DIRECTIONS:
#1 In the autobiographical excerpt, what did the writer learn during the years of deep sea trawling?
#2 Carry on the autobiographical excerpt about the writer's early life and work, beginning after its final sentence.

EXCERPT:
· · · · · · ·

As a writer, I am basically self taught, having, by the age of 14, studied Huxley, Orwell, Bertrand Russell, Kafka, Steinbeck, Dickens, Louis Bromfield, Friend Sykes, Tolstoy, most of the Russian classics, and much more and0 recently having done two years creative writing courses at university.

By the age of 14 “SCHOOL” was a joke, so managing to con my mother into leaving, I flew off to the mountains where my soul soared, and I knew that this, nature was to be my life. Harking back to my parents and having read Lewis Bloomfield (Malabar Farm, 1924), Friend Sykes,( England ) and others as a boy, I realized organic farming was the logical way to go.

Never interested in having a JOB, I pursued various well paid contracting work, with a view to owning a business. Shearing, rabbiting, possuming, forestry / tree felling, butchering.

The next adventure at 18,was four years, off and on, deep sea trawling. There, I learnt seacraft and navigation, with a view to buying a boat in Britain and sailing it back to New Zealand to start a cray fishing business.

· · · · · · ·

INFORMATION PROVIDED:
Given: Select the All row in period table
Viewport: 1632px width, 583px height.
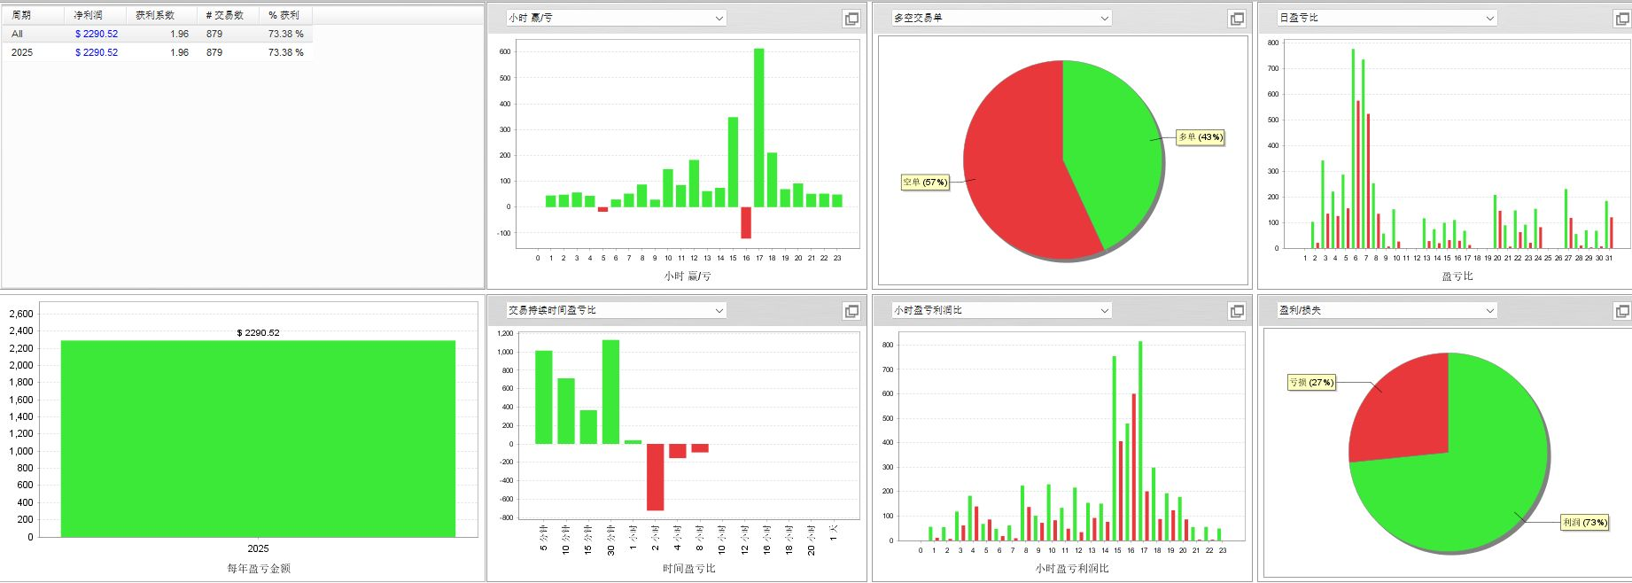Looking at the screenshot, I should tap(18, 34).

· · · · · · ·

EXPECTED OUTPUTS:
#1 Seacraft and navigation.

#2
These were all well paid, contracting type work,with a view to buying my own business.

In 1955 at twenty three, after marrying Fleur, I changed tack and bought 80 acres on the slopes of Mt Cargill Dunedin, and pursued the noble art of dairy farming, if only in a small way. We started with 29 cows. There we had four wonderful children, and built a new house.

In 1965 we bought “Riverside”1600 acres of dryland in Hakataramea Valley, where in a 15 inch rainfall; it had been raped by cropping, rabbits, and bad management, with a few motley sheep (1000) adding to the problem, it had been turned into virtual desert.
As a lad I had worked at “Redbank” on The Maniatoto for Jim Patterson who had 90% of the property in Lucerne (what an inspiration). This was the main reason I bought “Riverside” – similar sweet dry land. Within three years I had 600 acres in Lucerne and was running 3000 top corriedale sheep.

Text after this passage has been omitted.